[SciPy-user] some benchmark data for numarray, Numeric and scipy-newcore

Travis Oliphant oliphant.travis at ieee.org
Sat Dec 3 17:57:06 EST 2005


Chris Fonnesbeck wrote:

>On 12/3/05, Gerard Vermeulen <gerard.vermeulen at grenoble.cnrs.fr> wrote:
>  
>
>>Conclusion:
>>- the overal performance of numarray is 23 % better than scipy-newcore and
>>  27 % better than Numeric.
>>- numarray is consistently faster than the other packages.
>>- scipy newcore is on average somewhat faster than Numeric3, but some operations
>>  are really slow in comparison with the other packages. In partical the
>>  statements labeled 2, 3, 4, 6 and 7 take 2 times more time using scipy-newcore
>>  than using Numeric.
>>
>>    
>>
>
>These results seem a little shocking to me. Has numarray made recent
>strides? As recent as a month ago, numarray was a dog, running orders
>of magnitude slower for almost everything, unless arrays were *huge*.
>What is up?
>
>  
>
I think that numarray is still faster for very large arrays in certain 
circumstances (I have test cases that show that scipy core is faster in 
basic operations).   For small arrays, numarray is still slow.  Based on 
what I've seen of your code, you use a lot of small arrays.  Scipy core 
is still slower than Numeric on very small arrays too because of the 
increased ufunc overhead accompanying the added features.  I'm hoping 
that some of this slowness will be alleviated once we give array scalars 
their own faster math (right now, array scalars go through the entire 
ufunc machinery for math --- definitely slower than what is possible). 

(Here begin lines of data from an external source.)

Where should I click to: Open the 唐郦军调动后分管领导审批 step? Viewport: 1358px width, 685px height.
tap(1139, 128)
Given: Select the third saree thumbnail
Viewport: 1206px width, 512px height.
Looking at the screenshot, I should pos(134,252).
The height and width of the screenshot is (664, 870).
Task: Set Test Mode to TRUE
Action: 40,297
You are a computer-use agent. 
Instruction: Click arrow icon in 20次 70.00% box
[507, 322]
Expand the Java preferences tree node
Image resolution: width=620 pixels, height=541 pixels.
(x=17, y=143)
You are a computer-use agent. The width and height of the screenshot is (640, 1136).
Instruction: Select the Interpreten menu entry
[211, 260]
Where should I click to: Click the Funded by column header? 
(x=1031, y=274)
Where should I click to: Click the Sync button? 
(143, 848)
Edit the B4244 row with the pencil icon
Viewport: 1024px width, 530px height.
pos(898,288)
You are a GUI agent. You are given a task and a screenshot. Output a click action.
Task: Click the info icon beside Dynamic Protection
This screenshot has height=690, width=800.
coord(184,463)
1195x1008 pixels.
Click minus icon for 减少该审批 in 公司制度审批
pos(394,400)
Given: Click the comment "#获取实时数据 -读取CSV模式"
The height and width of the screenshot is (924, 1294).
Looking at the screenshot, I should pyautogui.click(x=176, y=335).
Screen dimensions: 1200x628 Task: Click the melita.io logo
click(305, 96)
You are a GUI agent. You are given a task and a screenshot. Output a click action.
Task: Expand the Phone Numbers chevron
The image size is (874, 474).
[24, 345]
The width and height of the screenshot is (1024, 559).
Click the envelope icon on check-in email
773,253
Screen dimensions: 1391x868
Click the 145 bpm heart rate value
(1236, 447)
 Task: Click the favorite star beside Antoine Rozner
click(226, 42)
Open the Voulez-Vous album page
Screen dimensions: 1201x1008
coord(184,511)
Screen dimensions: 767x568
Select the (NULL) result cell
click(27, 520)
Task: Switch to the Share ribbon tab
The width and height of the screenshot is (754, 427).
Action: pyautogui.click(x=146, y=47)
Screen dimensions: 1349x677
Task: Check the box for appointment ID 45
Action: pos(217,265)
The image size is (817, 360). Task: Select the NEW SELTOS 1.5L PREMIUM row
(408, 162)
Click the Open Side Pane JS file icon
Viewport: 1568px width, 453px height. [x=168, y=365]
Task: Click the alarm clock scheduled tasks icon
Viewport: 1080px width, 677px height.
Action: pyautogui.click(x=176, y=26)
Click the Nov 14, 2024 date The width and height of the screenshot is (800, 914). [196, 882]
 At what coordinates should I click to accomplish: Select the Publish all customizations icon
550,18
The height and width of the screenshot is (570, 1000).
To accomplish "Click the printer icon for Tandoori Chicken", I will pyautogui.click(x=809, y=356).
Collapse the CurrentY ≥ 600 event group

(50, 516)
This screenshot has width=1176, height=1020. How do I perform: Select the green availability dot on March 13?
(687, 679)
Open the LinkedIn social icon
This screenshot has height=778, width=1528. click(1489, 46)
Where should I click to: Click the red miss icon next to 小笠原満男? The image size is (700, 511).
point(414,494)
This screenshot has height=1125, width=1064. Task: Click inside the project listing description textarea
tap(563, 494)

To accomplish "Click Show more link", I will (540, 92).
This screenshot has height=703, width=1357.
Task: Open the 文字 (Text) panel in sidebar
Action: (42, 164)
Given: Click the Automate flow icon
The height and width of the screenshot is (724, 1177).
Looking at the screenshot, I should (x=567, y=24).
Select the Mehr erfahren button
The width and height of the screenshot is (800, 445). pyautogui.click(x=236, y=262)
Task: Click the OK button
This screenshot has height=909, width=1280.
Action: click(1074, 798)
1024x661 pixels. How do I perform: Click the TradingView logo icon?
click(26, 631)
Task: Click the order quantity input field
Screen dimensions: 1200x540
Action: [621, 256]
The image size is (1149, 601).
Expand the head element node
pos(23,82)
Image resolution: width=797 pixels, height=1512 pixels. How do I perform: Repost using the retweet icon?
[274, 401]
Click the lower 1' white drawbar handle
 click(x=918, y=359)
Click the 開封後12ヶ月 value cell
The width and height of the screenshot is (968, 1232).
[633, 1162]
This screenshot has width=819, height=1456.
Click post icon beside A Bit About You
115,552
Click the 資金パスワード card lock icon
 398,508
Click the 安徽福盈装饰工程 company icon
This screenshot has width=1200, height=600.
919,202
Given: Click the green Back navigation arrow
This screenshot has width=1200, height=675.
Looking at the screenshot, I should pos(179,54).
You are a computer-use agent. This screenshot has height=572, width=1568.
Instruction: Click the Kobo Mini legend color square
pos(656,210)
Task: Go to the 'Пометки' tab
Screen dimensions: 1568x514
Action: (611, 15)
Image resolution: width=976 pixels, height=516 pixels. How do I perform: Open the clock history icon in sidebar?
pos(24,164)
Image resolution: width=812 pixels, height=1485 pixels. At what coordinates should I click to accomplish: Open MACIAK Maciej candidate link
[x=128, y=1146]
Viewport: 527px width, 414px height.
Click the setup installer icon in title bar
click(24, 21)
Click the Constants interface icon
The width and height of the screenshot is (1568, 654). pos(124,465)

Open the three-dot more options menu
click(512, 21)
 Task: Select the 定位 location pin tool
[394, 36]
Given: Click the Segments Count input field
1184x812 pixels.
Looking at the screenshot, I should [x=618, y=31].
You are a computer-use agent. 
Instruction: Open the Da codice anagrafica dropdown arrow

I would like to figure out if there are things Numarray is doing for 
ufuncs on large arrays, that scipy core is not doing.   I would also 
like to figure out how numarray does such a quick arange (if the number 
shown in the benchmark is accurate).

Benchmarks can be useful (because I'd like to get rid of unnecessary 
speed bumps in scipy which may still exist) but given the complexity of 
these code bases and the many paths through them, they can rarely be 
used as "X" is (always) faster than "Y".